Едет, взор к нам не склоняя. Но тому, кто встал, дерзая,

Участь им дана Лихая, — хлыст его упал как меч.

Отступив с дороги сами, мы смотрели, как пред нами

Едет он, — тут вдруг руками младший брат его схватил.

«Стой!» — вскричал он с дерзновеньем. Тот размеренным движеньем

Поднял хлыст, одним раненьем брата на земь покатил.

С рассеченной головою пал он, кровь бежит струею,

Как земля он стал с землею, — он, как труп, к земле готов.

Так сражен был дерзновенный, с прахом был сравнен смиренный,

Он же скрылся прочь, надменный, — смел, и светел, и суров.

Нет, чтоб к нам оборотился. Тихо ехал, тихо скрылся.

Вон там блеск его явился. Видишь, солнце и луна».

Видят очи Автандила: — он, чей лик есть лик светила.

Быстро грусть в нем проходила. Значит, правда найдена.

Витязь молвит: «Бесприютный я скиталец, в поминутной

Грусти, с грезою попутной, я искал везде того.

Через вас он найден мною. Пусть господь своей рукою

Разлучит вас с скорбью злою. Сердцем так молю его.

Встретил я мое желанье, вижу сердца упованье.

Пусть вам бог пошлет даянья. Пусть излечится ваш брат».

Свой уют им показал он, и еду свою им дал он.

«Брат ваш ранен, и устал он, отдохнуть здесь будет рад».

Так сказал. С судьбой не спорил. Быстро он коня пришпорил.

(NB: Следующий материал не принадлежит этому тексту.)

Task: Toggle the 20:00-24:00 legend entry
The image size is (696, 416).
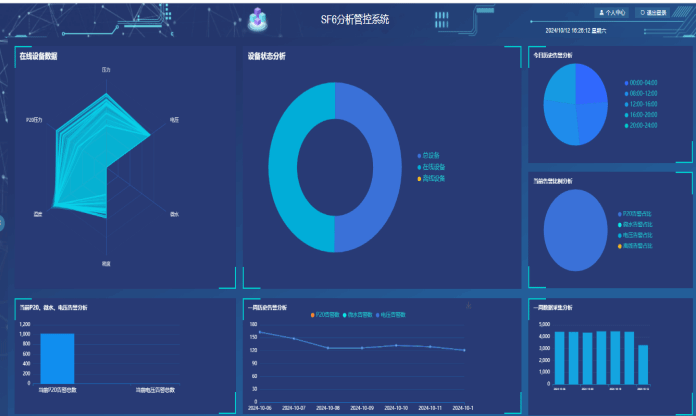Action: tap(640, 126)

Свой полет вперед ускорил, точно сокол в вышине.

Так луна горит младая, встречу солнца упреждая.

И заискрится златая радость солнца по луне.

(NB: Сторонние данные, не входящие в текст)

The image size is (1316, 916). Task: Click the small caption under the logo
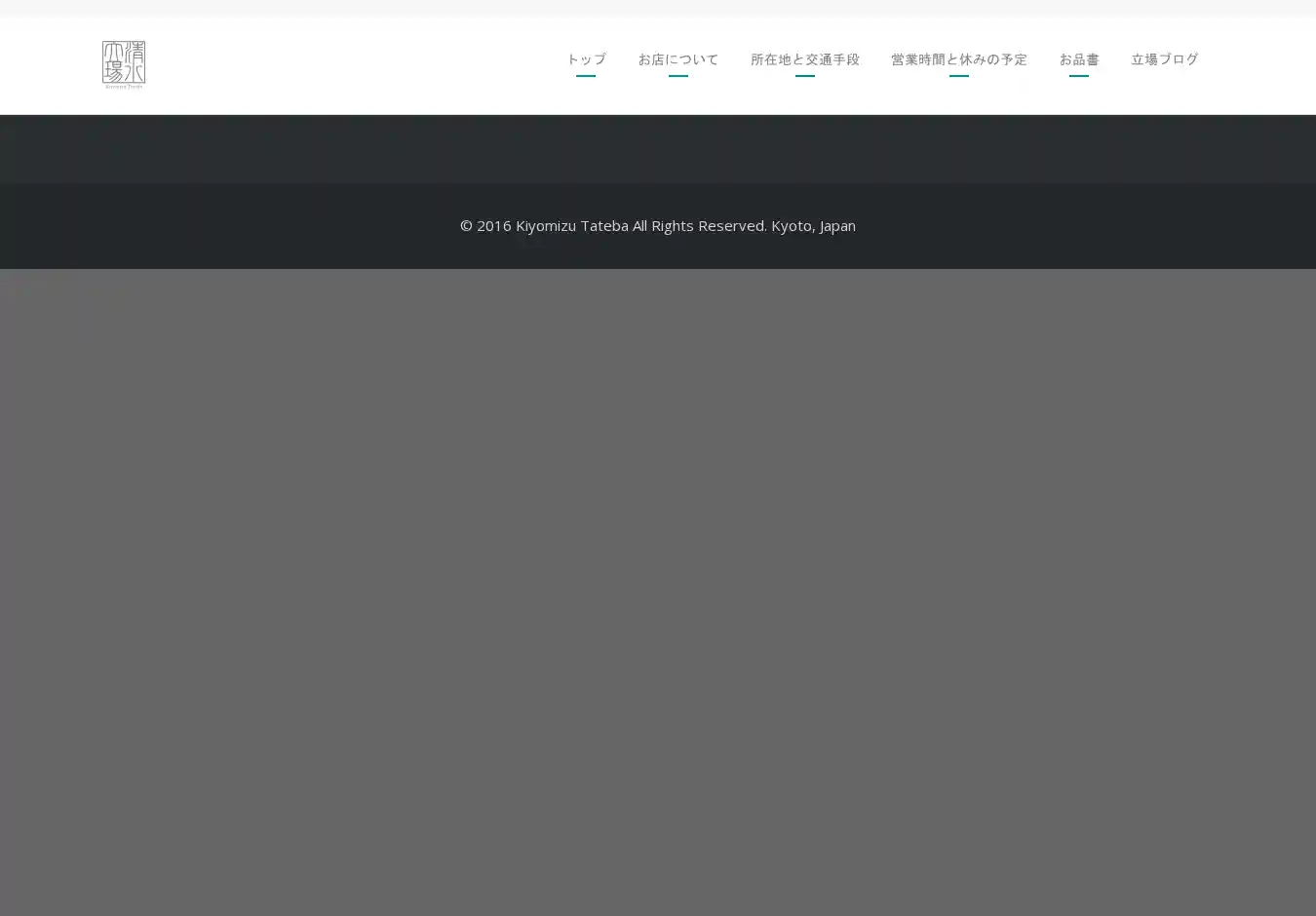124,87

Но, подъехав, многодумный, он замедлился, бесшумный.

«Если речь начать, безумный может в ярость впасть вдвойне.

Мудрый трудное деянье совершит без колебанья,

И без спешки, твердость знанья выявляя в тишине.

Если столь он ослепленный и в рассудке поврежденный,

Что и к речи, обращенной с добрым чувством, слеп и глух,

Мы, сойдясь, придем лишь к бою, — или я его рукою,

Или он сраженный мною, — вновь исчезнет он, как дух».

Автандил сказал: «Продленье колебанья и мученья

Бесполезно. Нет сомненья, не живет он без гнезда.

Пусть исчезнет предо мною, хоть за плотною стеною,

Где очаг его, открою и приду к нему туда».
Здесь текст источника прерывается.